Verses:



Luke 18:17 --
"Verily I say unto you, Whosoever shall
not receive the kingdom of God as a little
child shall in no wise enter therein."


Christianity from an Existential Perspective..

Not for the kids? Looking for a simple Christianity..


Luke 18:15-17
15 And they brought unto him also infants, that he would touch them: but when his disciples saw it, they rebuked them.
16 But Jesus called them unto him, and said, Suffer little children to come unto me, and forbid them not: for of such is the kingdom of God.
17 Verily I say unto you, Whosoever shall not receive the kingdom of God as a little child shall in no wise enter therein.

Defining the word “Christianity” can be quite complicated, and exploring everything that constitutes “Christianity” can be a harrowing ordeal for those not appropriately educated. Indeed, Christianity has over the centuries evolved from a community of people who followed Jesus into a major religion that has tens of thousands of denominations and sub-denominations. All these denominations were formed from an individual’s subjective experience of God and interpretation of the Bible, and the differences among them are often very obscure theological/philosophical questions that don’t affect my life much whichever way.

Whatever happened to Christ’s idea of approaching the kingdom of God “as a little child”? The conclusion that I drew from the above verses is that Christianity is fundamentally simple. The biggest question an inquiry into the meaning of Christianity can answer is whether Christianity is simple by nature or complicated by design. I doubt there would be many who’d argue that Christianity is supposed to be complicated, but why doesn’t modern Christianity realize this simplicity?

When I say simple, I do not mean what is going on in Sunday schools. Most commonly what Sunday school involves is teaching the children the important (and not so important) doctrines that the church’s denomination subscribes to. That is not a simple Christianity, but rather Christianity simplified. Intellectual doctrines that were created with adult minds being simplified to the point that a little child could somewhat grasp it. Being able to lower Christianity to a child’s level does not make Christianity simple at all, and the question of what “simple Christianity” means remains a mystery.

The nature of a simple Christianity can be discovered with the next conclusion (one that is more rash and controversial than the last) I will draw:

Since Christianity is simple, it is existential.

This statement claims that Christianity is simple due to it being existential by nature. Christianity is not found in reason, the intellectual, the doctrinal, or the systematic. Christianity is essentially existential (for previous sketches of what an existential Christianity means, see my article archive), and one virtue of an existential Christianity is that it is simple (simple in the sense that its essence is entirely independent of intellectual complication).

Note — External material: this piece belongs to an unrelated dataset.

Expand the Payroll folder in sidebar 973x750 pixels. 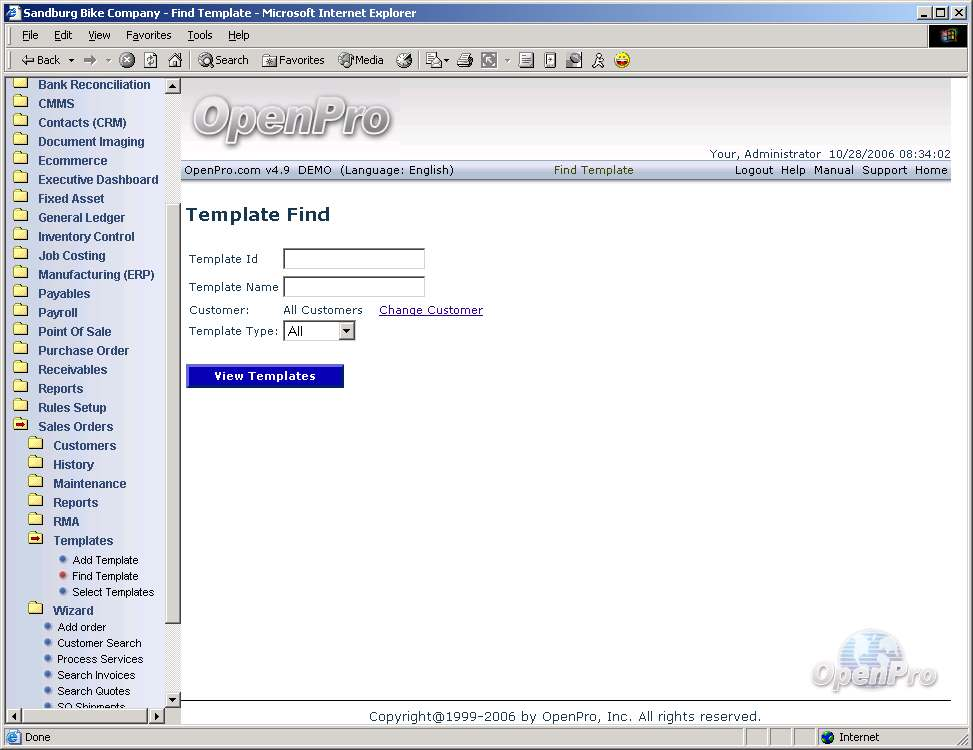point(57,313)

This does not mean a Christianity that is anti-intellectual or definitively irrational, however, since it does not necessarily follow that being independent of reason means being in conflict with reason. What I am trying to get at here is that the essence of a simple Christianity lies in our existence within the world, not our intellectual contemplation within the mind.

Existential Christianity is not just about privileging the practical over the theoretical though. Existentialism is not about ignoring the ultimate intellectual questions (such as “what is truth?”, “what is real?”, “what is the meaning of life?”), but rather finding the answers to these questions within our lived experience and not reason. Philosophers (such as the existentialists) come to this conclusion through their philosophy, poets through their artistic musings, workers through their work, and lovers through their love.

In conclusion, Christianity is simple and Existential. Those two terms are interconnected, but not entirely synonymous. Modern Christianity is not essentially existential, and thereby it is not a simple Christianity. It is caught up in the rigours of the doctrinal, to the point where it is now claimed that Christianity is these doctrines, and are constituted by them. Jesus wants followers to come to the kingdom of God as a little child, and by that he is pointing out the virtue of existential innocence that little children possess.